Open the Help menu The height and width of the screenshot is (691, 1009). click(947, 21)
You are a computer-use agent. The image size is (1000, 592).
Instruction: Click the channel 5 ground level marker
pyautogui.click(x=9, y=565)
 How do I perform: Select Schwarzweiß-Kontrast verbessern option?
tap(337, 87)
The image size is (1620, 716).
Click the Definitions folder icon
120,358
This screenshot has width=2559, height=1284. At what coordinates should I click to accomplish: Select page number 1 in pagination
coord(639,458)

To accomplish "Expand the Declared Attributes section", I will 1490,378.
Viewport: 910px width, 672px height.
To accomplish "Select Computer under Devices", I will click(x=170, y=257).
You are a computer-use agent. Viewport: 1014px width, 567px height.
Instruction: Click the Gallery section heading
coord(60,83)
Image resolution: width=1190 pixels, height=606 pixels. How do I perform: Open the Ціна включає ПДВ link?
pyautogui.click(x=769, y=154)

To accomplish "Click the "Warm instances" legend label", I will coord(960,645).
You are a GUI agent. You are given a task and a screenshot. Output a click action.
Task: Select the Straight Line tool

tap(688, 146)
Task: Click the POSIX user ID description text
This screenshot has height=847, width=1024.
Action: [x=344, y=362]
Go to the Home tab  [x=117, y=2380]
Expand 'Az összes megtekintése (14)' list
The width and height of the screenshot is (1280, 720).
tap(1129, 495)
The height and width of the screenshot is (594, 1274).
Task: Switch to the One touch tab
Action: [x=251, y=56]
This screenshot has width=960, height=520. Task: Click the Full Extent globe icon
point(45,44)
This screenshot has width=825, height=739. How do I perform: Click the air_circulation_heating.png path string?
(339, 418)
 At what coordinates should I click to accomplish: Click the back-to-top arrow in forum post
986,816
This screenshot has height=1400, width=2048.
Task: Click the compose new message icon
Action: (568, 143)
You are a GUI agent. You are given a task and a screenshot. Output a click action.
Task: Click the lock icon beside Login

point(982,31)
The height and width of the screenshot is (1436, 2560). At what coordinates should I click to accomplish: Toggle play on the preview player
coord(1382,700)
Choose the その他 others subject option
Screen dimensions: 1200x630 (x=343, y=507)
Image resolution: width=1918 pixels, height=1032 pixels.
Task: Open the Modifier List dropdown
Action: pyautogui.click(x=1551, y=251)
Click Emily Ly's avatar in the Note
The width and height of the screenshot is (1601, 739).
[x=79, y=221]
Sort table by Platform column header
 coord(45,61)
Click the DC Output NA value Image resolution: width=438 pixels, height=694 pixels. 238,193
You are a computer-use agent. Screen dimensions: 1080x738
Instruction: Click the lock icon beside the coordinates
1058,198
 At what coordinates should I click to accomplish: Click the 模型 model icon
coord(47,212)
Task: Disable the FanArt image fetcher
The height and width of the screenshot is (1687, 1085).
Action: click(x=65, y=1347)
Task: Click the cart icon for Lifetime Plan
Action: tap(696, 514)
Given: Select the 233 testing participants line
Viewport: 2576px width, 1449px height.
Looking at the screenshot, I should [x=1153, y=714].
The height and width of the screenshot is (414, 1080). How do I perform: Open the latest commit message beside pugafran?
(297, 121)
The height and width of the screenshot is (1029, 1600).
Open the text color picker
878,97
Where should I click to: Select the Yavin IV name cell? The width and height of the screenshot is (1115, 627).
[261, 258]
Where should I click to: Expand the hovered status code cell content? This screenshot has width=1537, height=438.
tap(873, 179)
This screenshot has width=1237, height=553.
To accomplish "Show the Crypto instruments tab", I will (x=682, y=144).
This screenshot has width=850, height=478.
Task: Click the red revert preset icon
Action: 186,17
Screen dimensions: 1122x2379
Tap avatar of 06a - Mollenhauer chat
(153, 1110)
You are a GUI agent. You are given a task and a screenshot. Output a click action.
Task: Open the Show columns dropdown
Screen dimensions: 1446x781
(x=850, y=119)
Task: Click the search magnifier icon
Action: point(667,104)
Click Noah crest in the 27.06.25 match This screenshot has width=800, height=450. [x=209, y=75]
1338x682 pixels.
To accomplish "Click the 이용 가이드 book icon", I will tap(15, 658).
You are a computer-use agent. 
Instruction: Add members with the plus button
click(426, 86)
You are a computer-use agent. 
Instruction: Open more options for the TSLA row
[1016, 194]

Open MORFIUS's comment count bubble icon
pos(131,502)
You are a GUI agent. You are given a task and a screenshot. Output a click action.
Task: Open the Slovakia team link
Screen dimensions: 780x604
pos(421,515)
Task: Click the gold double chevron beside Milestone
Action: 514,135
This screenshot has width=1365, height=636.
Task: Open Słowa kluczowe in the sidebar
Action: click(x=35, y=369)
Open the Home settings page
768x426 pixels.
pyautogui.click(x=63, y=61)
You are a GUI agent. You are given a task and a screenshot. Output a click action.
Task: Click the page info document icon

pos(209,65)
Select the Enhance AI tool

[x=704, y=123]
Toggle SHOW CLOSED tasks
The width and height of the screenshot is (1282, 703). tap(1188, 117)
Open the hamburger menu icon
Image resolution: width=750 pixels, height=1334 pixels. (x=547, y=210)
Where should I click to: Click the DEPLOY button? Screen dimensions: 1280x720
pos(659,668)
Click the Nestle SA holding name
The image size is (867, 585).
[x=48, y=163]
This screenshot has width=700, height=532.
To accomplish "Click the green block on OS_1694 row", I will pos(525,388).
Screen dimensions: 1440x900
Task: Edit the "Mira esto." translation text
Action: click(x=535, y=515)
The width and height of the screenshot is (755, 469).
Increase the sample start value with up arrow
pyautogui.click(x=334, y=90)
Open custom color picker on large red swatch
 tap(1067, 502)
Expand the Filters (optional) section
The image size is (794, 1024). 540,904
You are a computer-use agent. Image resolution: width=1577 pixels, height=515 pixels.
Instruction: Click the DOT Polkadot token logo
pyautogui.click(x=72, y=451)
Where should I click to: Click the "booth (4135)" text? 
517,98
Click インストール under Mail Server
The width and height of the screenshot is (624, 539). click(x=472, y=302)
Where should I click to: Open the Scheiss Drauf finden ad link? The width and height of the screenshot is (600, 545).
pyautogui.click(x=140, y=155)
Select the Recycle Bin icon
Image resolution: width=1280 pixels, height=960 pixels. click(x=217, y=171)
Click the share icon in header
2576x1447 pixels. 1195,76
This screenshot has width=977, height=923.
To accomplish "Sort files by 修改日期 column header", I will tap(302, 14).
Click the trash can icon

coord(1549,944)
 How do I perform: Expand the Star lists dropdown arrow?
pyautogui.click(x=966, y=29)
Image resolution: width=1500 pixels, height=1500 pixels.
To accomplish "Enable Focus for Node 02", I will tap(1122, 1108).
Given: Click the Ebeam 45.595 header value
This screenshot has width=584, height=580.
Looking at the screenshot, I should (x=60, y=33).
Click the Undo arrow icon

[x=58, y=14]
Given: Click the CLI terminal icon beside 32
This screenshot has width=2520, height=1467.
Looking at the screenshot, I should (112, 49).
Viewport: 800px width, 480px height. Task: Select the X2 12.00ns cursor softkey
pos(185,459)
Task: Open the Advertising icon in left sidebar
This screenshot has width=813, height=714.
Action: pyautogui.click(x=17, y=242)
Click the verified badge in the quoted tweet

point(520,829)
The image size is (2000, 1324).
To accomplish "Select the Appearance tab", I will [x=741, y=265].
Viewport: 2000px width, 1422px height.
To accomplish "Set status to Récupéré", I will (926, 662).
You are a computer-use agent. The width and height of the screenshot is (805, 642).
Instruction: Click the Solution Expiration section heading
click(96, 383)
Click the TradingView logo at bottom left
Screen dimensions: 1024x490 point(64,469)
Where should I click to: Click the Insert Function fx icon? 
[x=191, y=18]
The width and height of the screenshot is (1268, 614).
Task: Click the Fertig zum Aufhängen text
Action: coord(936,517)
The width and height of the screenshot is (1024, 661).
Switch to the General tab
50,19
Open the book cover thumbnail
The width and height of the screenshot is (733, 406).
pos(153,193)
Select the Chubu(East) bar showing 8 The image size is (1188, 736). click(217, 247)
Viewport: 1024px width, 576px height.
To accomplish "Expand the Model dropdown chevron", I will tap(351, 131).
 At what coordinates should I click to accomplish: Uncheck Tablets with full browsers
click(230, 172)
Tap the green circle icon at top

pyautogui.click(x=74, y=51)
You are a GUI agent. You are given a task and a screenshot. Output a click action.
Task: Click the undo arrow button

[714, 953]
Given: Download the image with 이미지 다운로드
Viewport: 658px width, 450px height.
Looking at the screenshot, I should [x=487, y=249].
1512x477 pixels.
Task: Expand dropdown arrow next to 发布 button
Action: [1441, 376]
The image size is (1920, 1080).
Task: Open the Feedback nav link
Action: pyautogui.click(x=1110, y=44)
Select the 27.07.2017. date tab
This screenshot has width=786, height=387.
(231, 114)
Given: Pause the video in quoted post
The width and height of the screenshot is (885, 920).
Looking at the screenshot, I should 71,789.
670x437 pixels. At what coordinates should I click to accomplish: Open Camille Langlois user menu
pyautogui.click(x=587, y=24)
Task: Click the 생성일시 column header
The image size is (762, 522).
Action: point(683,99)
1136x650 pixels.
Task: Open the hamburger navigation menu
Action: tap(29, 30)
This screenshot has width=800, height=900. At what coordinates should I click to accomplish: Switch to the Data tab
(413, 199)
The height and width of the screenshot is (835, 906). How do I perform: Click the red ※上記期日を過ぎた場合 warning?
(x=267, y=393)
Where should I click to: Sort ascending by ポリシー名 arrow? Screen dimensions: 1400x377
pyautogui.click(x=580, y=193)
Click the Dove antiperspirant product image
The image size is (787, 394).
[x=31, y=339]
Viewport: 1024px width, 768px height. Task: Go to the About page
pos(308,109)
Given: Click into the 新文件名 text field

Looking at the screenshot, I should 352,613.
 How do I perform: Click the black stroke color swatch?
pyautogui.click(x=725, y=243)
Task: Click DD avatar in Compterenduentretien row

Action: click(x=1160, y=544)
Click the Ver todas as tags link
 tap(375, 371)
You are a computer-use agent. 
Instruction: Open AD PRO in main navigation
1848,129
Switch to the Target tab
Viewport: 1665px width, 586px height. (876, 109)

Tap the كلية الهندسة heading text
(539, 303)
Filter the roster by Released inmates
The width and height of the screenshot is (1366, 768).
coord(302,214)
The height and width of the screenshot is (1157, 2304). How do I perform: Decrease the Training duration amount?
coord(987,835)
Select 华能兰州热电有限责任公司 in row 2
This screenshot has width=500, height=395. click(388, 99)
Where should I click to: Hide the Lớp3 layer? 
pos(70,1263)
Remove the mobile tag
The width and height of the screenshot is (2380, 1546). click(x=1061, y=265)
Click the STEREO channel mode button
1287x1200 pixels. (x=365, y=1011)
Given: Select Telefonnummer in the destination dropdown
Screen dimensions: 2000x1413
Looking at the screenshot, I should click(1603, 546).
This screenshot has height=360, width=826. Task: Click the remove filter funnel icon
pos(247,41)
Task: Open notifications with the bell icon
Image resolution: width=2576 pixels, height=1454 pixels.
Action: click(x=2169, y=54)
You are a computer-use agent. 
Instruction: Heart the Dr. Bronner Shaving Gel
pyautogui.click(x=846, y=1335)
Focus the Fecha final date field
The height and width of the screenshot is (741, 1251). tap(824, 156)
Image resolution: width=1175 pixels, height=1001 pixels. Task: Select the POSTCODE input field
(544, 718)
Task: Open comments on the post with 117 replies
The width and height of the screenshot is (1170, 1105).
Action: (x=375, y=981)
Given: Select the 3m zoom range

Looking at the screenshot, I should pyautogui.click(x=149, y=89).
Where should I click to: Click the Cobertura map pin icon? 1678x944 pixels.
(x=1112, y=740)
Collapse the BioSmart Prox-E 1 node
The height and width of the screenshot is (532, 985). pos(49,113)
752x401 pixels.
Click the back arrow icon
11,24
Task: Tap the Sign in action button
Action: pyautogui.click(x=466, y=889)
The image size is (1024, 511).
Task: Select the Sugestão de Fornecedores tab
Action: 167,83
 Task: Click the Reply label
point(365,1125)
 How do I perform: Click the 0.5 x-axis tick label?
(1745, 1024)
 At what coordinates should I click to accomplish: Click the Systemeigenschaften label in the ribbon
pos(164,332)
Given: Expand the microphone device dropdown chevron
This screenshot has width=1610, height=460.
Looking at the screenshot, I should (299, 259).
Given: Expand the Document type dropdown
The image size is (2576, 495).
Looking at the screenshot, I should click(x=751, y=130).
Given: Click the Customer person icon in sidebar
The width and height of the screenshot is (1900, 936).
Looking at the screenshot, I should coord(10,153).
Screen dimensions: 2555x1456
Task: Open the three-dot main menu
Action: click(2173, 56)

────────

Starting at the line containing "Click the Ver todas as tags link" and ending at the line containing "1287x1200 pixels. (x=365, y=1011)", present those lines of the data as a Markdown table with the columns Row and Line. Leave out blank lines.

| Row | Line |
|---|---|
| 1 | Click the Ver todas as tags link |
| 2 |  tap(375, 371) |
| 3 | You are a computer-use agent.  |
| 4 | Instruction: Open AD PRO in main navigation |
| 5 | 1848,129 |
| 6 | Switch to the Target tab |
| 7 | Viewport: 1665px width, 586px height. (876, 109) |
| 8 | Tap the كلية الهندسة heading text |
| 9 | (539, 303) |
| 10 | Filter the roster by Released inmates |
| 11 | The width and height of the screenshot is (1366, 768). |
| 12 | coord(302,214) |
| 13 | The height and width of the screenshot is (1157, 2304). How do I perform: Decrease the Training duration amount? |
| 14 | coord(987,835) |
| 15 | Select 华能兰州热电有限责任公司 in row 2 |
| 16 | This screenshot has width=500, height=395. click(388, 99) |
| 17 | Where should I click to: Hide the Lớp3 layer?  |
| 18 | pos(70,1263) |
| 19 | Remove the mobile tag |
| 20 | The width and height of the screenshot is (2380, 1546). click(x=1061, y=265) |
| 21 | Click the STEREO channel mode button |
| 22 | 1287x1200 pixels. (x=365, y=1011) |